> [WORKING DATA]
===============
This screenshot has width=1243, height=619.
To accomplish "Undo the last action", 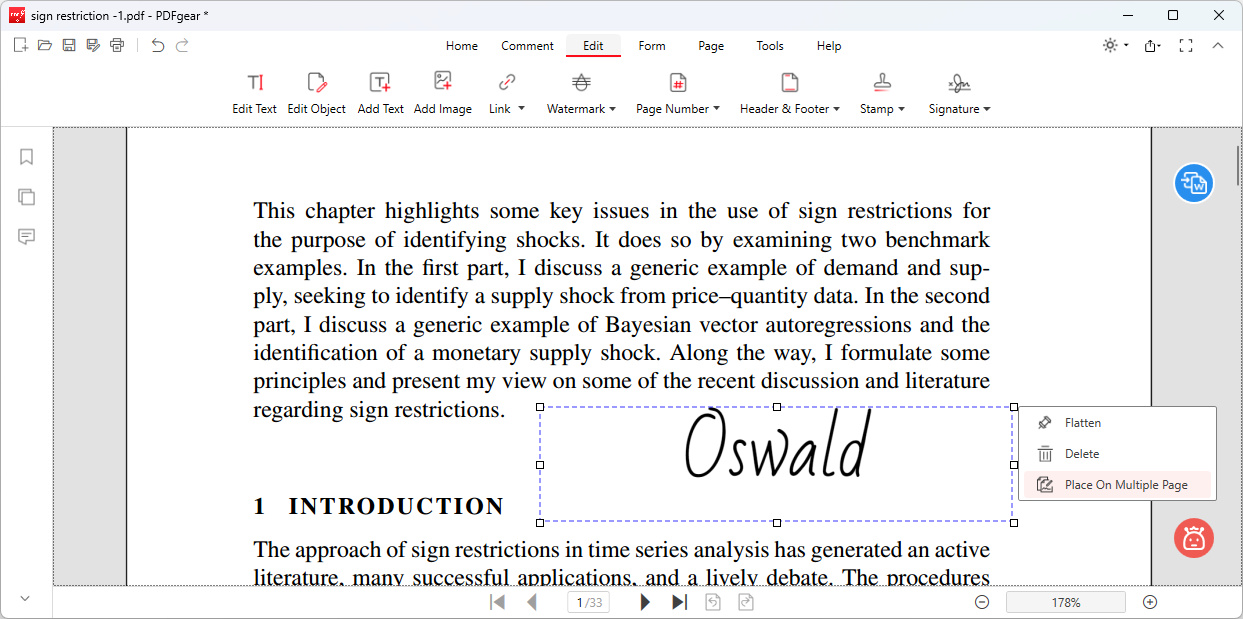I will point(158,45).
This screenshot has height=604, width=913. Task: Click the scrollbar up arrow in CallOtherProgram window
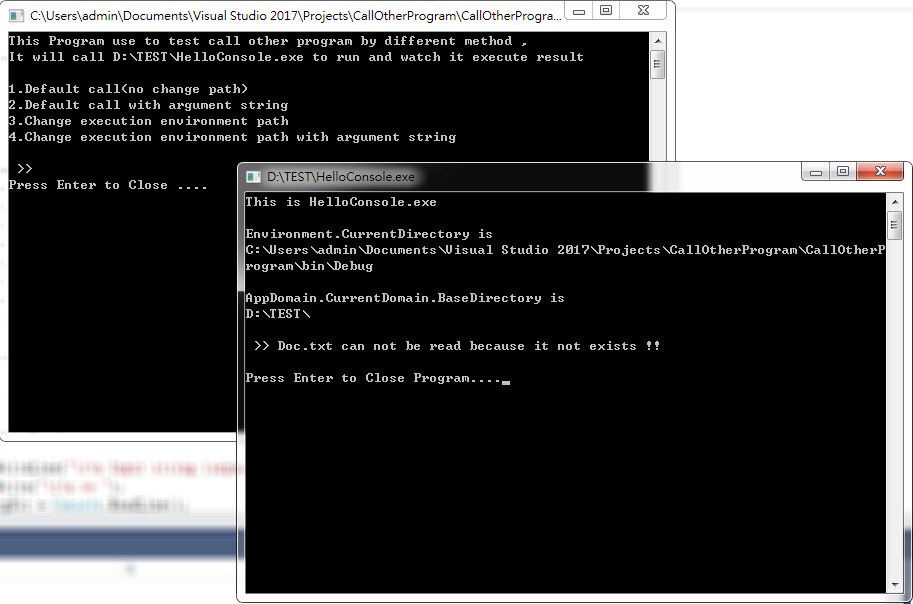(x=658, y=40)
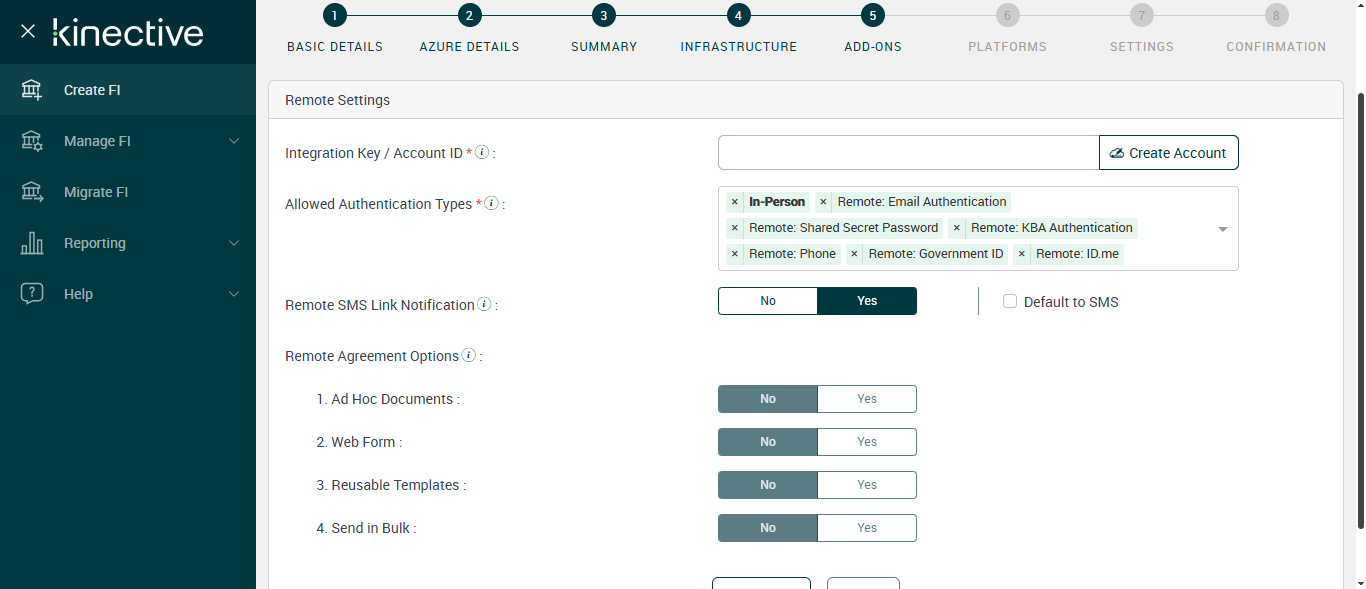Click the Integration Key input field
This screenshot has width=1366, height=589.
pyautogui.click(x=908, y=153)
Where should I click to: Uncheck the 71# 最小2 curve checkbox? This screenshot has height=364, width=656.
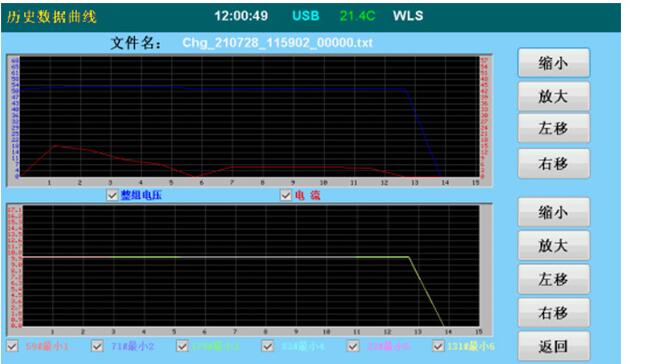click(97, 346)
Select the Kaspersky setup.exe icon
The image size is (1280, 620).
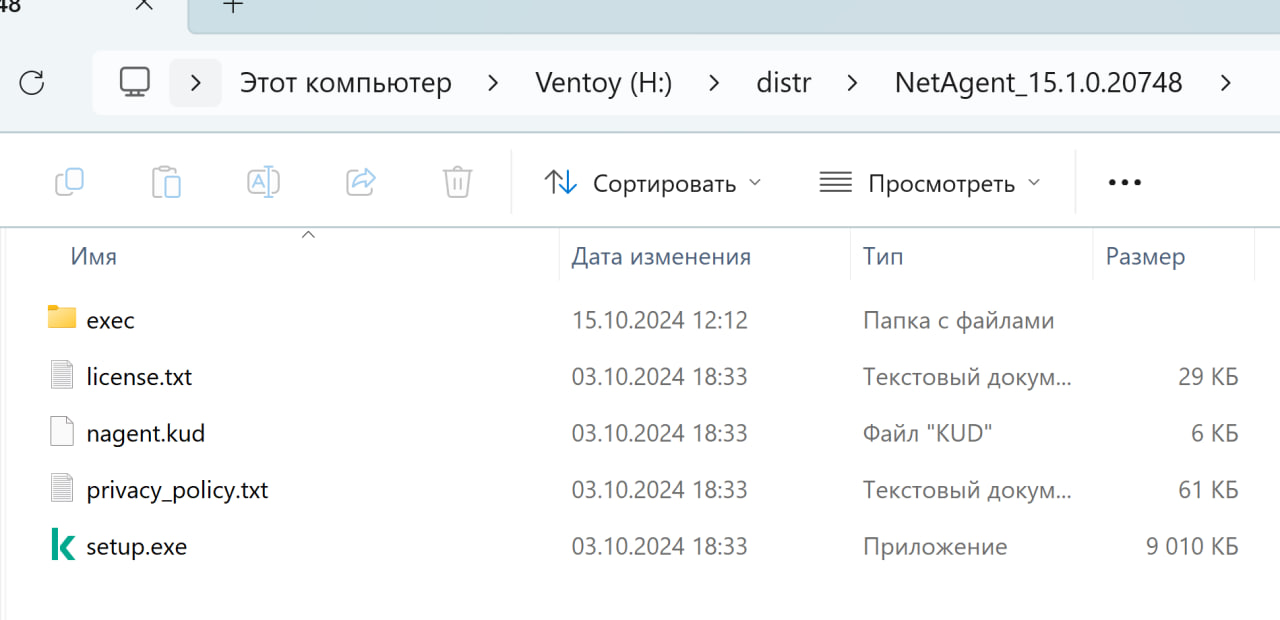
===============
> [TASK INSTRUCTIONS] Please retype the entries above word for word, but only from the line containing "Select the Kaspersky setup.exe icon" through the last line, and without the pictures.

> [ANSWER TO THIS PROBLEM]
Select the Kaspersky setup.exe icon
The image size is (1280, 620).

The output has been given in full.